- _Written tasks_:
1. From the article on America's super-rich, extract the stretch from "Solstice has only" through "said with pride." word for word.
2. Rewrite the paragraph of the article on America's super-rich that begins "Solstice has only about 80 members" in shorter form, keeping its main facts.

- _Extract provided_:
Is the US Heading for 'Developing Nations' Inequality Levels?
By Paul Harris, The Observer UK
Posted on July 30, 2007
http://www.alternet.org/story/57727/
On the surface, Mark Cain works for a time-share company. Members pay a one-off sum to join and an annual fee. They then get to book holiday time in various destinations around the globe.
But Solstice clients are not ordinary people. They are America's super-rich and a brief glance at its operations reveal the vast and still widening gulf between them and the rest of America.
Solstice has only about 80 members. Platinum membership costs them $875,000 to join and then a $42,000 annual fee. In return they get access to 10 homes from London to California and a private yacht in the Caribbean, all fully staffed with cooks, cleaners and "lifestyle managers" ready to satisfy any whim from helicopter-skiing to audiences with local celebrities. As the firm's marketing manager, Cain knows what Solstice's clientele want. "We are trying to feed and manage this insatiable appetite for luxury," Cain said with pride.

Word and element locating data

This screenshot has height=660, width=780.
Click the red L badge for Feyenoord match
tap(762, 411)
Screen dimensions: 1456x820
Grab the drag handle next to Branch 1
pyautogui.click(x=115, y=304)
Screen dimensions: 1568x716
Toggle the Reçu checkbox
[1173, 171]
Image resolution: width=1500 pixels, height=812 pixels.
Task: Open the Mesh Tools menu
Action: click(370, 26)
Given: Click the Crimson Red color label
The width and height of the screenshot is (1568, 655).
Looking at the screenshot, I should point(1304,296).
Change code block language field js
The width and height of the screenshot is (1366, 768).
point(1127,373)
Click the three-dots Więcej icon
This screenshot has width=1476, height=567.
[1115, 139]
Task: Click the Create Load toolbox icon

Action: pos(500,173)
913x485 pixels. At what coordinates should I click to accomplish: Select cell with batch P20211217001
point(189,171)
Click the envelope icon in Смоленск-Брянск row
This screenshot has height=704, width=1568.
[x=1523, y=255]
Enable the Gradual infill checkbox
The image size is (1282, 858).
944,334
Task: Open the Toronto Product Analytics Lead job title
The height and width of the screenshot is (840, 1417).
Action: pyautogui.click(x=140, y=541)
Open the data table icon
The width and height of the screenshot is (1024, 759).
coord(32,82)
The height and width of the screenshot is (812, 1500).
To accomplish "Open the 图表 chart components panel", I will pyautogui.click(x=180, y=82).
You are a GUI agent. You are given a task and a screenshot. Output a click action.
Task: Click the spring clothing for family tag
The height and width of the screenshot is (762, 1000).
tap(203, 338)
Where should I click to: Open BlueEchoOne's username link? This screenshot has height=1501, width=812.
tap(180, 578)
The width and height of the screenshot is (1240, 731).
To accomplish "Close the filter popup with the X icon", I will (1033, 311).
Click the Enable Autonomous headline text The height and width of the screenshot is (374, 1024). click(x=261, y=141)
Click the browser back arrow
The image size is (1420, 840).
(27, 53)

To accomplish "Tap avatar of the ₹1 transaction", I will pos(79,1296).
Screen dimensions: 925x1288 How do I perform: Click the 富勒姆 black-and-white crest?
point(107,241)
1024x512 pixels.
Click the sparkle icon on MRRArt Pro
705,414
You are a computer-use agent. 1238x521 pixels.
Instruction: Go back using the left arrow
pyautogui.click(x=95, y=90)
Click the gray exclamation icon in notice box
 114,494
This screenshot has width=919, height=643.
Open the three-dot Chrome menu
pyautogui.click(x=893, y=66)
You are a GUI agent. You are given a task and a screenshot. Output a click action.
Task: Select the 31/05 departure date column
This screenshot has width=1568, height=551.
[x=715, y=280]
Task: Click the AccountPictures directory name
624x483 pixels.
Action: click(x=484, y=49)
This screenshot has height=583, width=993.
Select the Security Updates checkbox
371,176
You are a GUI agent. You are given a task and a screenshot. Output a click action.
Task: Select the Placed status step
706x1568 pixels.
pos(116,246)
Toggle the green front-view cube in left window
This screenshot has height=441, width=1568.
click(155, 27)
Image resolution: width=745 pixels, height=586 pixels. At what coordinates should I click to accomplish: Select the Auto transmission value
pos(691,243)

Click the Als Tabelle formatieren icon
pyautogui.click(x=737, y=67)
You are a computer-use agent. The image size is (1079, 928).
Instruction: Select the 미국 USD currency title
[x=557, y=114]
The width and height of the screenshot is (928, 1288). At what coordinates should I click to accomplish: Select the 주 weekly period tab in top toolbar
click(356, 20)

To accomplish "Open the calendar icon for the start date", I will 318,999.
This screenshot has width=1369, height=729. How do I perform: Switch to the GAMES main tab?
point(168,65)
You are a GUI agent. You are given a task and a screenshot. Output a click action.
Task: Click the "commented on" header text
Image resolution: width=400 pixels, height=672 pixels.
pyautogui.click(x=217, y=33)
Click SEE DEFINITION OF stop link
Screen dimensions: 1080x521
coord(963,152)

- _Full answers_:
1.
Solstice has only about 80 members. Platinum membership costs them $875,000 to join and then a $42,000 annual fee. In return they get access to 10 homes from London to California and a private yacht in the Caribbean, all fully staffed with cooks, cleaners and "lifestyle managers" ready to satisfy any whim from helicopter-skiing to audiences with local celebrities. As the firm's marketing manager, Cain knows what Solstice's clientele want. "We are trying to feed and manage this insatiable appetite for luxury," Cain said with pride.

2. Solstice has about 80 members. Platinum membership costs $875,000 to join plus $42,000 a year. Members get access to 10 fully staffed homes from London to California and a private Caribbean yacht, with cooks, cleaners and "lifestyle managers" ready to meet any whim. Cain, the firm's marketing manager, proudly says it aims to feed and manage "this insatiable appetite for luxury."